▶ [TASK INSTRUCTIONS]: Please rewrite the part of the court passage that opens with the words "fall within Mr." and closes with "against Mr. Farber.", using "lawyers" in place of "attorneys".

▶ [SELECTED TEXT]:
━━━━━━━━━━━━━━━━
The first respondent denies that he played any role in the sale of
these properties and further states that he had no power to
prevent
the sale in execution of these properties.  A company called
TUHF obtained judgments against juristic entities who
owned the
properties referred to which were then sold in execution pursuant to
valid judgments. The first respondent’s explanation
appears to
be plausible and reasonable and the conduct does warrant any censure.
23
The third issue dealt with is the alleged Unlawful Sale of
Property and Contravention of the
Insolvency Act.  What
Mr
Farber argues in this regard is that he and his wife have not been
properly served with the final order of sequestration and
that
therefore the sale of the properties without Mr Farber and his wife’s
consent is a violation of the Constitution and
the
Insolvency Act.
The
first respondent deals with this issue by stating that not a
single one of the properties referred to belong to the insolvent or

fall within Mr. Farber’s estate. The first respondent provides
proof that both the provisional as well as the final order
were
served upon the first applicant.
24
The third issue relates to the Request for Legal
Representation where Mr Farber alleges that when attorneys have
approached
the first respondent seeking his cooperation to represent
in matters against him, he has refused.  Mr Farber alleges that
this refusal is unfair. The first respondent denies the allegations
and further states that the matters referred to are not matters

against Mr. Farber.
━━━━━━━━━━━━━━━━
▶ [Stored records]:
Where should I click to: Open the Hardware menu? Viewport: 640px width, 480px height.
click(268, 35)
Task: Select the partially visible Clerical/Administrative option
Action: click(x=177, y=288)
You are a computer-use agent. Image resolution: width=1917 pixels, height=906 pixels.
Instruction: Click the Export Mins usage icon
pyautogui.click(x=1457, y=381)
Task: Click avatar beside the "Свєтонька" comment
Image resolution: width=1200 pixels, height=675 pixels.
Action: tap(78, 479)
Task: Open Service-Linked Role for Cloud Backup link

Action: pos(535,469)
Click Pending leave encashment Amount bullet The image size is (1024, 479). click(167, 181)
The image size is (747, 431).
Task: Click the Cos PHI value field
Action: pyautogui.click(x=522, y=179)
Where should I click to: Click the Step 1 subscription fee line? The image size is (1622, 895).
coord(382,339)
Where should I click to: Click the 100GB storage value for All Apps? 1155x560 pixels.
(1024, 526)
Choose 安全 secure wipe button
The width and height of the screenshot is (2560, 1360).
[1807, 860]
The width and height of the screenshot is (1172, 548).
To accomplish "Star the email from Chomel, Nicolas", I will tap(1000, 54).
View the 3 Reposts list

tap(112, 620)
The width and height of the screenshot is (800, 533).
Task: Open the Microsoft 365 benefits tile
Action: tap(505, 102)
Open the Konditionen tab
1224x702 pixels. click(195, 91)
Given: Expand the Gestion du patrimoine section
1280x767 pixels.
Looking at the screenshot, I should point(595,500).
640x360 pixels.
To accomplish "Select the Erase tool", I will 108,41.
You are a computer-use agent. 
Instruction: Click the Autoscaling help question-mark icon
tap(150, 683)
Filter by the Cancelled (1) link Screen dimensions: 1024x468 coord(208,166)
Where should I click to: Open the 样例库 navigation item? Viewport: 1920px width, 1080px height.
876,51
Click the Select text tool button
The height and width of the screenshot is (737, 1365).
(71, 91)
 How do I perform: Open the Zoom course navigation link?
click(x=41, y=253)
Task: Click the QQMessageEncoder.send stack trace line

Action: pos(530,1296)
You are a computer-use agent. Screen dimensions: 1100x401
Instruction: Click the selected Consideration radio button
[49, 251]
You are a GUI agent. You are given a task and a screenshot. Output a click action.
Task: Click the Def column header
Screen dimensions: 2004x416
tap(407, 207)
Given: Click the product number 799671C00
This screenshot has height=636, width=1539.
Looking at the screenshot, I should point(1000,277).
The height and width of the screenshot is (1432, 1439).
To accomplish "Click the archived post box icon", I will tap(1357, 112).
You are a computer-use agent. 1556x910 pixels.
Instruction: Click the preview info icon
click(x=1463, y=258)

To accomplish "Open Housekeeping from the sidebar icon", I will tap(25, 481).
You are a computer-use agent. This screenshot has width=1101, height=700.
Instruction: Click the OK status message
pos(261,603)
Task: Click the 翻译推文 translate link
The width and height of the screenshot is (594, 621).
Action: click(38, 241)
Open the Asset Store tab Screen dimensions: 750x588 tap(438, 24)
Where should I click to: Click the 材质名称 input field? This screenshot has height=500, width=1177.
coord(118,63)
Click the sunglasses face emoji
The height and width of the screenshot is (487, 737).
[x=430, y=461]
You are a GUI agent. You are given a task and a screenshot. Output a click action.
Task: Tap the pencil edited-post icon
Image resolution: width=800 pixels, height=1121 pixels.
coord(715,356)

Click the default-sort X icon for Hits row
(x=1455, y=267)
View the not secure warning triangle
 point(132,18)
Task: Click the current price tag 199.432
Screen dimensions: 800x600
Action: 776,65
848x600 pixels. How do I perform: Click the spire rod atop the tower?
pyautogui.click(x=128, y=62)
━━━━━━━━━━━━━━━━
▶ [SOLVED PROBLEM]:
fall within Mr. Farber’s estate. The first respondent provides
proof that both the provisional as well as the final order
were
served upon the first applicant.
24
The third issue relates to the Request for Legal
Representation where Mr Farber alleges that when lawyers have
approached
the first respondent seeking his cooperation to represent
in matters against him, he has refused.  Mr Farber alleges that
this refusal is unfair. The first respondent denies the allegations
and further states that the matters referred to are not matters

against Mr. Farber.